Hillary and the Dog That Didn’t Bark

Former First Lady and Senator and Secretary of State and presumptive First Woman President Hillary Clinton was barking like a dog on the campaign trail the other day, and lest you think that’s some sexist slur please understand that she was quite literally barking like a dog. The bit got a good laugh from her fans, who are so humorless they’ve kept a straight face through all her explanations about her e-mails and Benghazi and the numerous other Clinton family scandals, and it was approvingly noted by the liberal press, which is eager to show her lighter side, while the more conservative media made sport of it. Donald J. Trump, the foul-mouthed real-estate-and-gambling-and-professional-wrestling-and-reality-show carnival barker who is currently leading the Republican field, seemed to find it undignified.
We found the impression a failed but harmless attempt at humor, and hardly worth mentioning, but we wish more attention was paid to what she was barking about.

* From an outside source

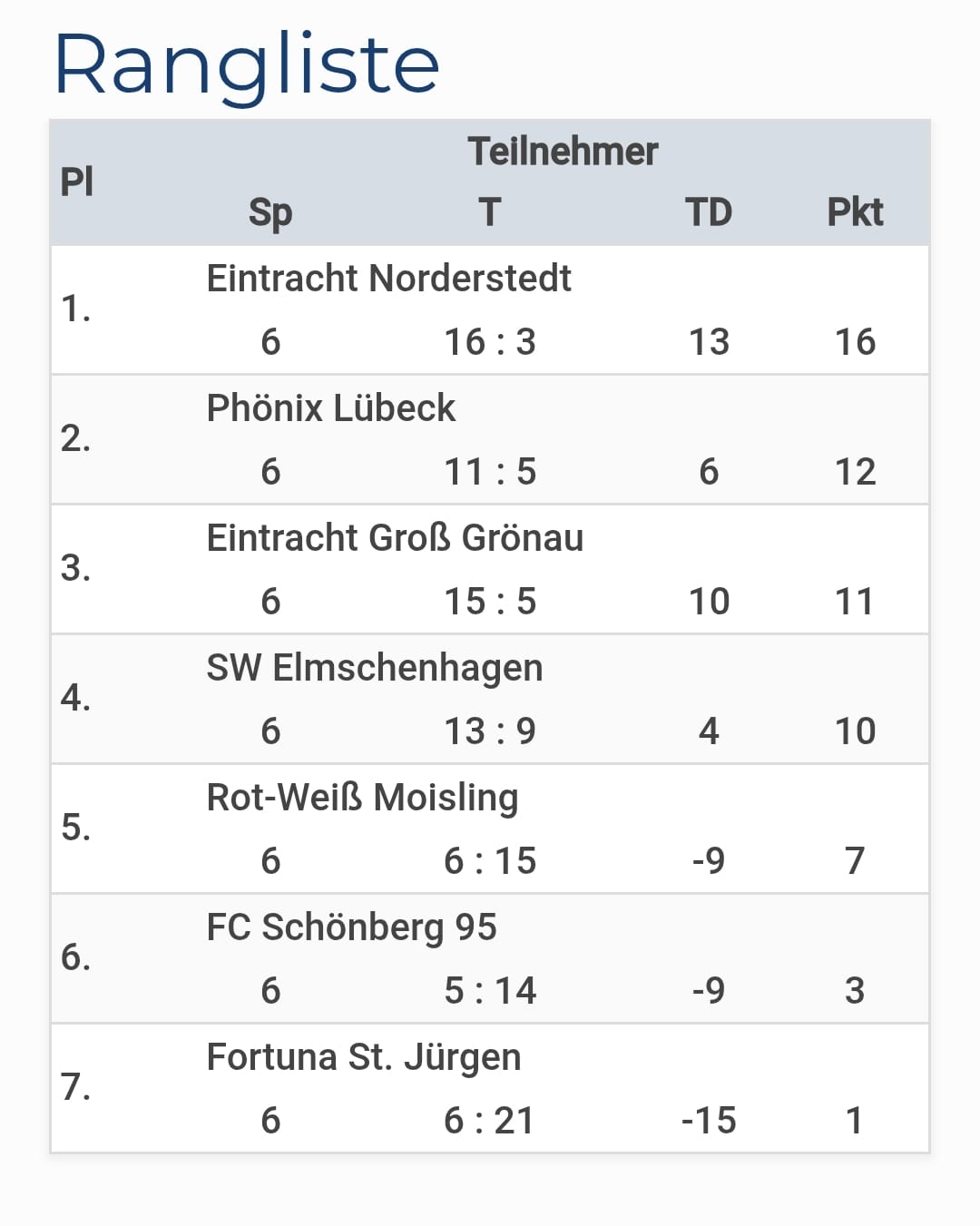This screenshot has width=980, height=1226.
Task: Open Phönix Lübeck team entry
Action: (x=330, y=408)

After recalling an ad that once ran on rural Arkansas radio featuring a dog that would bark whenever a candidate said something untrue, sounding very folksy as she related the story, Clinton said “I want to figure out how we can do that with Republicans. We need to get that dog to follow them around and every time they say things like ‘Oh, the great recession was caused by too much regulation, then ‘bark, bark, bark.'” The crowd roared its approval, of course, but they failed to realize the joke is on them.

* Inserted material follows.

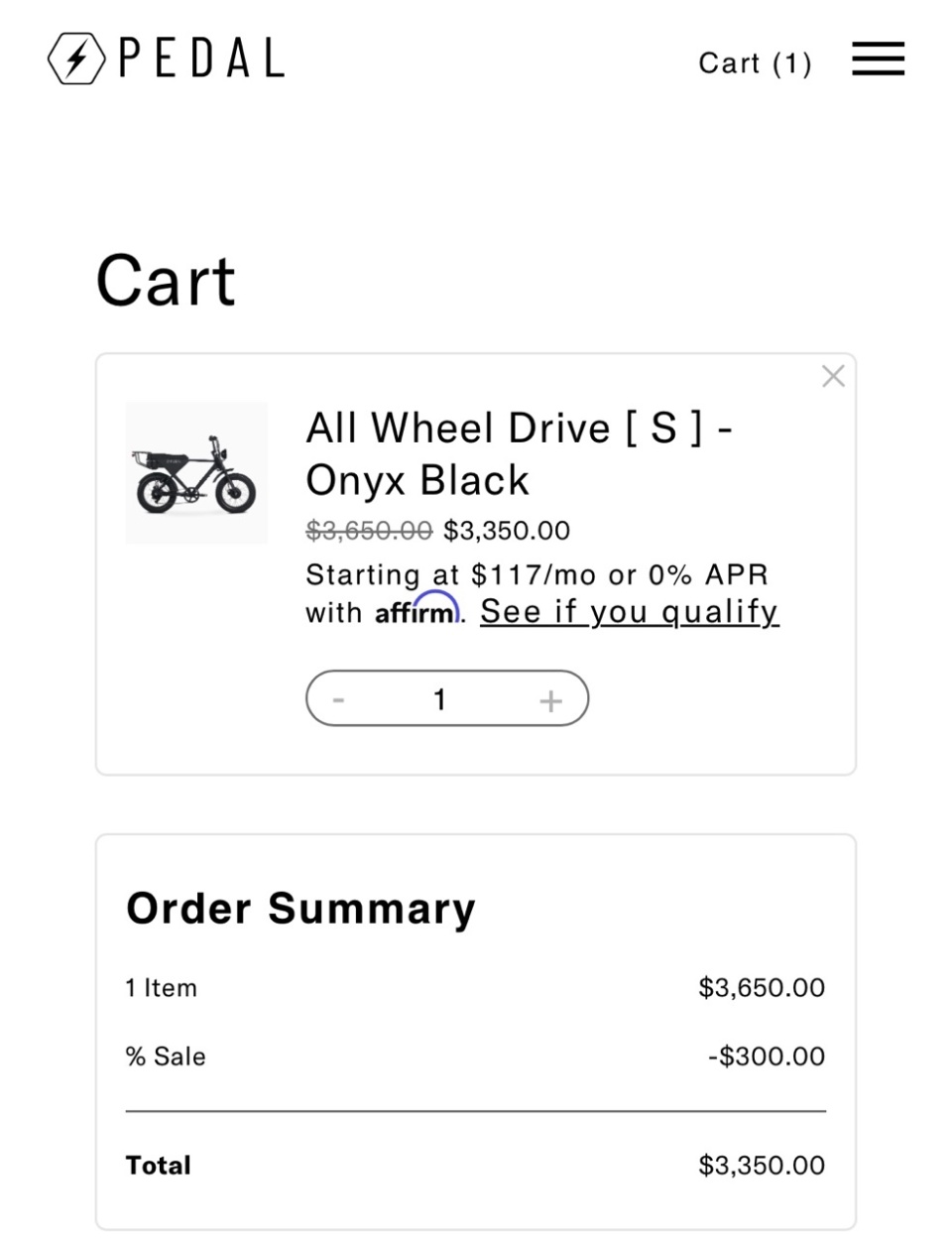Click the PEDAL wordmark text
Image resolution: width=952 pixels, height=1239 pixels.
201,59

Any competent lie-detecting dog would not be only barking furiously at the implied argument that the great recession was caused by too little regulation, it would be straining at its leash and salivating for blood, and Clinton surely knows this better than most. The last round of significant financial de-regulation was signed into law during the administration of her hound dog husband, former President Bill Clinton, and the subsequent Republican administration added the countless regulations of Sarbanes-Oxley and countless regulators to enforce them, and the banks didn’t make hundreds of billions of dollars of loans to people with little chance of paying them off because the Republicans had deviously repealed some rule against it but rather because Clinton’s husband’s administration coerced and cajoled and incentivized them to do so in the name of fairness. At first the policy fed a housing bubble that seemed to make the entire country richer, and those suckers with the subprime mortgages were able to stay afloat on the rising real estate tide, and Clinton successfully ran for the Senate bragging about it, but eventually it all came crashing down into a very well regulated pile.
The notion that greedy Wall Street bankers eager to get rich by making hundreds of billions of dollars of loans that were unlikely to ever be paid back were to blame, and that even more government coercion and cajoling and incentivizing were therefore required, quickly became the widely accepted story. Even Republican presidential nominee Sen. John McCain went along with it, and the dissenting voices with their facts and arguments and lack of any recognizable villains other than well-intentioned government servants were quickly drowned out in the boos. Now it’s just one of those things that every knows even though it’s not at all true, much like that “Bush lied, people died” theory of the Iraq War that even the current front-runner for the Republican presidential nomination is peddling, and at this point Clinton’s barking dog shtick will be very difficult to refute.
Still, we’d like to see someone in the Republican field make a stab at it, and not just by mocking the barking dog impersonation. Texas Sen. Ted Cruz is still defending the free market system, and he does some pretty convincing impersonations of characters from “The Princess Bride” and “The Simpsons,” so perhaps he’s up to the task. The boastful billionaire front-runner is more inclined to criticize Wall Street’s greed than the regulators’ good intentions, the rest of the field seems reluctant to champion that good old red-in-tooth-and-claw capitalism that doesn’t make bad loans even for fairness’ sake, and we certainly can’t expect the unfashionable truth from the self-described socialist who is currently the front-runner in the Democratic race.
All in all, it’s enough to make us barking mad.